Critics have pointed to this week’s study of emergency department use in the Oregon Medicaid program as the latest evidence of the ultimate – if not imminent – failure of health reform. In this examination of Oregonians who won the state’s 2008 health insurance lottery, and were thus able to enroll in Medicaid coverage, researchers from the National Bureau of Economic Research determined that newly-insured individuals used emergency departments 40 percent more often than similar, but uninsured, state residents. This conclusion, Obamacare critics allege, undermines a key argument for health reform, particularly for states that have not yet implemented expanded coverage under Medicaid – namely, that improving health coverage will reduce emergency department visits and, in turn, save money.
But not so fast. Leaving aside the absurdity of needing to participate in a lottery to get health coverage – a dehumanizing process that health reform will hopefully banish forever – the Oregon experience represents only one look at emergency department use after a Medicaid eligibility expansion. And this study only looks at the first 18 months after the lottery, which translates to an average of 13 months of coverage. In Massachusetts, which implemented health reform in 2006, emergency department use first grew (or continued to grow consistent with previous trends, depending on which study you look at) and then declined between 5 to 8 percent – with a significant drop in ED visits for problems that could be treated in a doctor’s office. Researchers attribute this decline to the reform’s expansion of coverage.

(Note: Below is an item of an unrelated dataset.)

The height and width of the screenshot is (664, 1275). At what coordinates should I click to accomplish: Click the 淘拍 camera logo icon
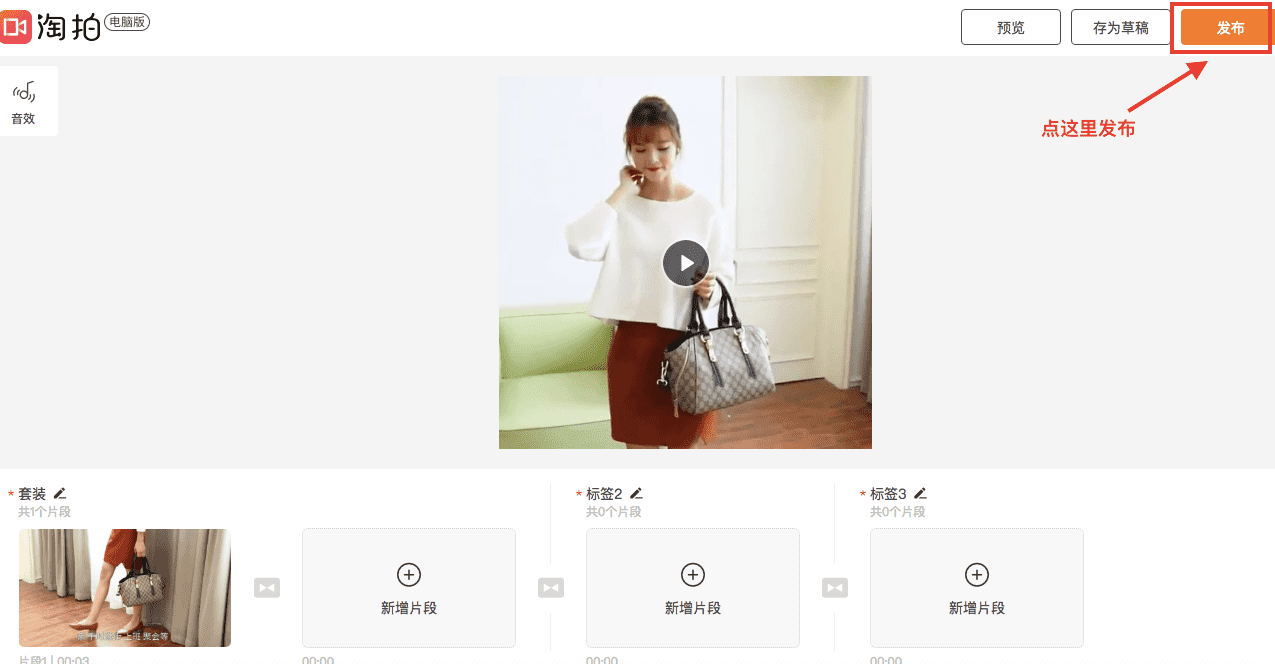(16, 27)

At the very least, the Oregon analysis isn’t the only take on what happens to emergency department visits when previously uninsured people have health insurance. But perhaps this paper doesn’t tell the whole story because it doesn’t track enrollees long enough. People who have gone without health insurance may have become accustomed to using the emergency room – the one place that can’t turn them away – for their health care problems. Once they have health insurance, they still need to find a regular doctor and figure out how to use their coverage. In the meantime, they may still turn to the emergency department. And it takes time to create new habits – months later, I am still working with my first-grader to wash her hands before her after-dinner piano practice.
The Oregon Medicaid lottery provided an unprecedented research opportunity to examine what happens to low-income people with new health insurance and to compare them to those who remain without health coverage. But it isn’t the last word on how the Affordable Care Act will work, whether for women and their families who are now newly eligible for coverage, or for the insurance programs that provide that coverage.